What are some upcoming trends?

Genre fiction that transcends its base, selling across and especially up the market. Gone Girl ignited a psychological-thriller bonfire, and The Girl on the Train is stoking the flames. Although this brand of moody, provocative suspense has existed in popular fiction for some time—Ruth Rendell was an early pioneer—it’s only recently that American audiences climbed aboard. The best psychological thrillers, by the likes of Sophie Hannah, Nicci French, and of course Gillian Flynn, bristle with insight into human behavior; they can appeal to a broad base of mystery fans and literary-fiction readers. The same goes for powerful, artful police procedurals by Peter Robinson, Karin Slaughter, Louise Penny, Kate Atkinson, Sara Paretsky, and Ian Rankin, bestselling authors all. Similarly, literate fantasy in the vein of Neil Gaiman and Deborah Harkness and sophisticated so-called women’s fiction writers like Liane Moriarty and Jojo Moyes are able to connect with both genre and literary readerships.

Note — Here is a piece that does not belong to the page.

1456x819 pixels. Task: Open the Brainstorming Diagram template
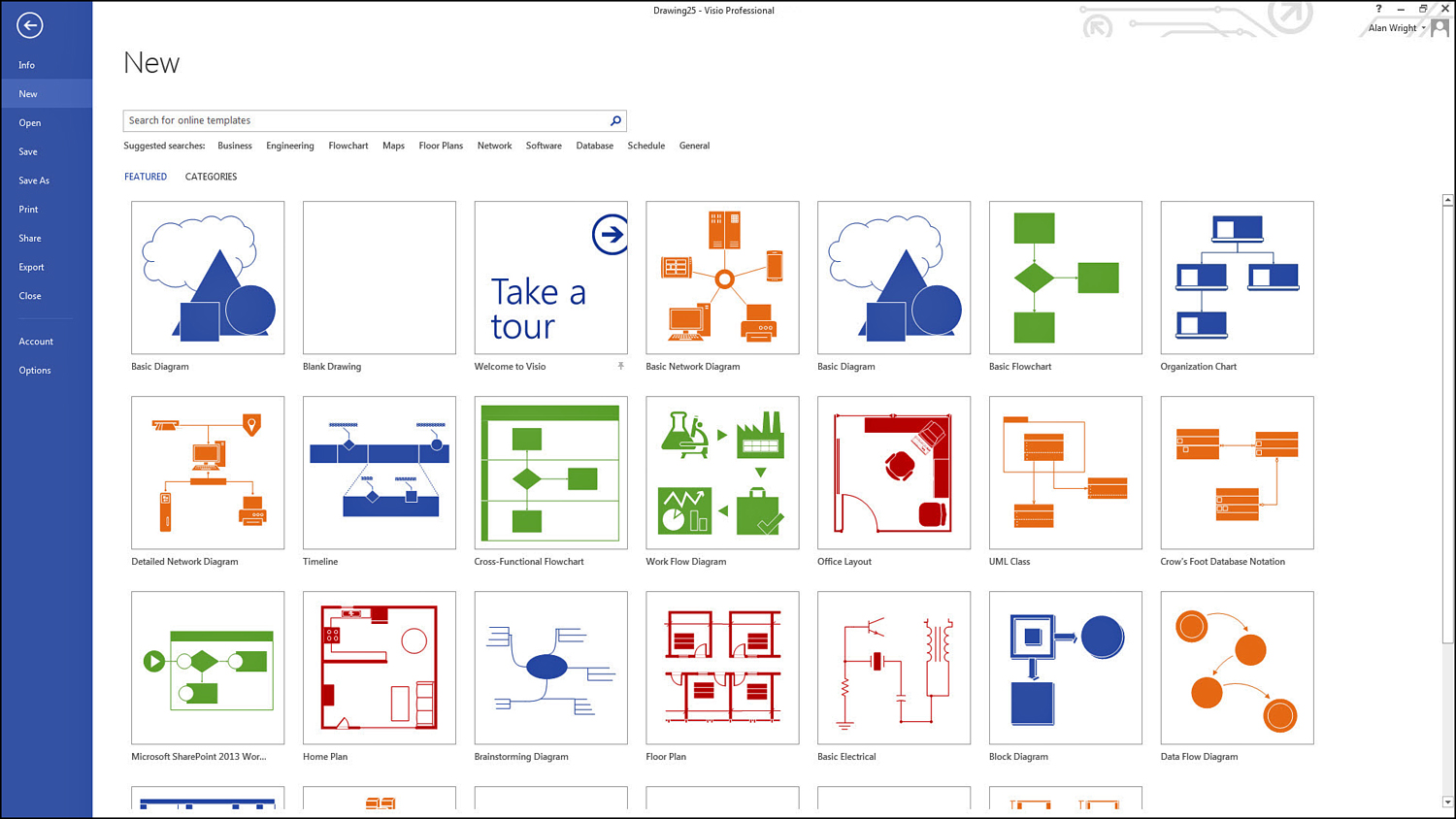pos(550,668)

What book/genre/topic would you like to see cross your transom?

I’d love to publish a new Alienist and to see historical genre fiction gain more traction in the American marketplace. There are many exceptional authors of historical thrillers—C.J. Sansom, S.J. Parris, Alex Grecian, Lyndsay Faye, Iain Pears—but so far they haven’t consistently found the audiences they deserve.

What is unique about your corner of the industry?

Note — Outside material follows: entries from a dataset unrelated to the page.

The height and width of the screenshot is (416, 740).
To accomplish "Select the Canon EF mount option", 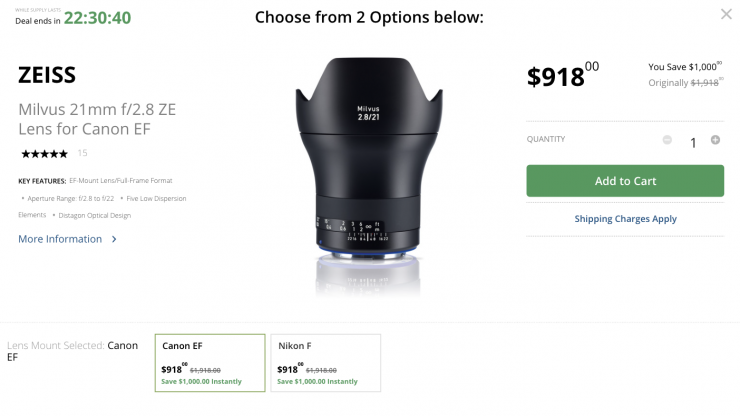I will point(210,361).
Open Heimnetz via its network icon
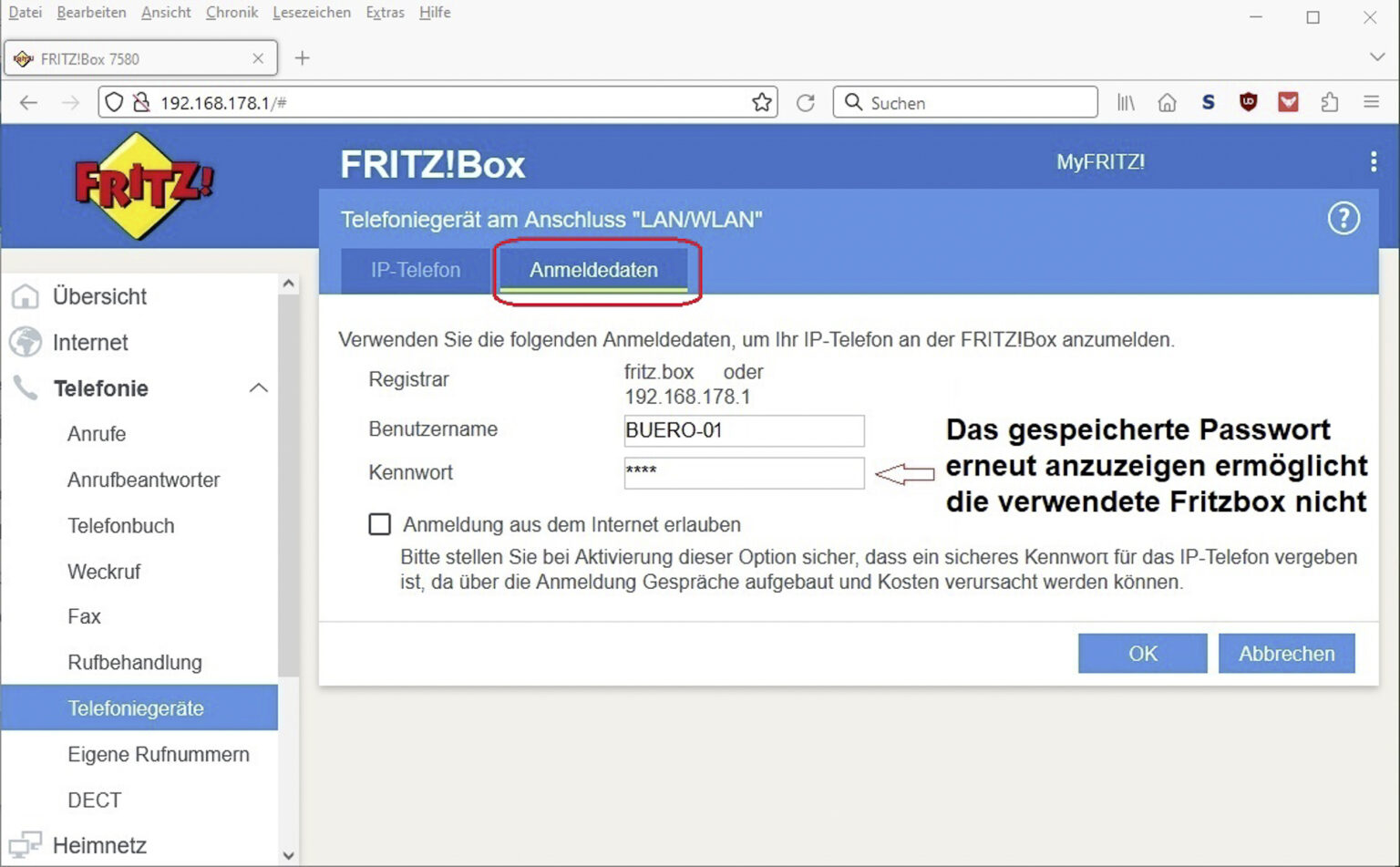 tap(25, 843)
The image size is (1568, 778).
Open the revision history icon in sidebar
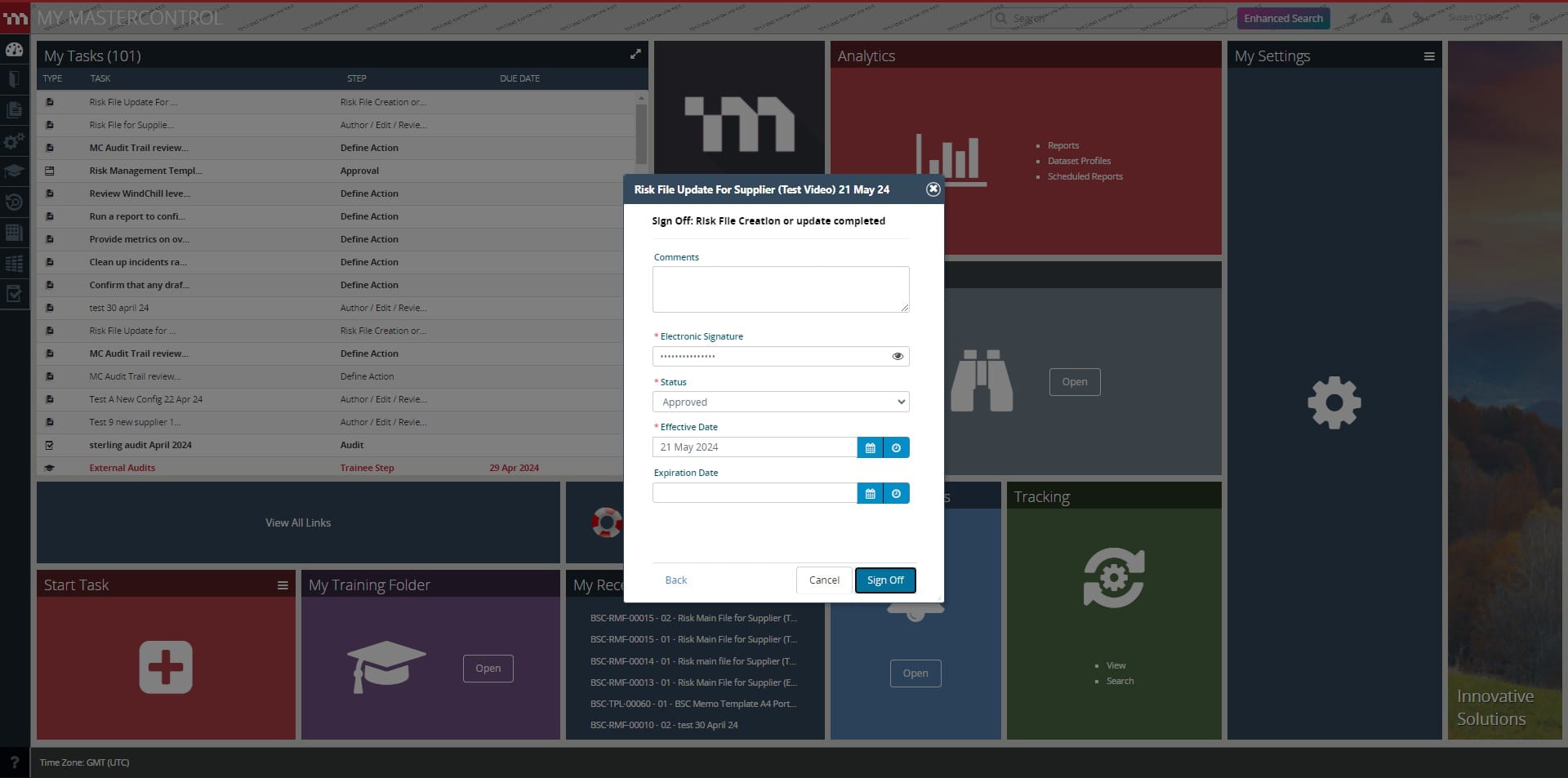(15, 202)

Variety and impact. Morrow has been punching well above its weight in recent years, with outright (and ongoing) phenomena in the form of Orphan Train, American Sniper, The Pioneer Woman Cooks, and, under the new Dey Street imprint, Yes Please—a literary novel, a combat memoir, a cookbook, and a pop-culture title. Very few houses can acquire so broadly, publish so effectively, and market with such ingenuity. What’s more, Morrow continues to diversify itself, expanding into literary fiction and nonfiction, rebranding our pop-culture list, and leading the e-book–original charge with our Impulse imprints. It’s the best of the adult-publishing industry in microcosm. It’s the go-to destination for more and more big names. And it’s a lovely place to work—collegial, creative, professional, grown up.

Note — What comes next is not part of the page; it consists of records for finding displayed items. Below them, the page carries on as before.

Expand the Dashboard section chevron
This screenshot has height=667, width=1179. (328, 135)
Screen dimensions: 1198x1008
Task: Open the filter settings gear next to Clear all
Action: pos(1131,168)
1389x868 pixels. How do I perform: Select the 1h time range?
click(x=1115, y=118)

Anything else you’d like to add?

I want to spread the wealth and recommend two new titles I had nothing to do with: Disclaimer, a gutsy, sensational psychological thriller by Renée Knight, and Philip and Carol Zaleski’s The Fellowship, which tracks Tolkien and Lewis through the many Oxford pubs where they debated theology and mythology and where, in later years, I would get quite drunk.

Daniel Mallory is vice president and executive editor at William Morrow. During his time as publisher of Sphere at Little, Brown UK, the imprint published or acquired books by J.K. Rowling, Nicholas Sparks, Patricia Cornwell, Stephenie Meyer, Mitch Albom, and Tina Fey. At Morrow, he publishes a range of New York Times and internationally bestselling authors, including Agatha Christie, Jenny Colgan, Sophie Hannah, Sara Paretsky, Peter Robinson, Karin Slaughter, Wilbur Smith, and Susan Wiggs. He also conceived and launched the Witness Impulse line of digital originals, which has recorded sales of 1.25 million e-books in its first 18 months. Daniel has been profiled in USA Today and on Radio 4, and he’s written for The Times Literary Supplement, the Washington Post, the Los Angeles Times, and Areté.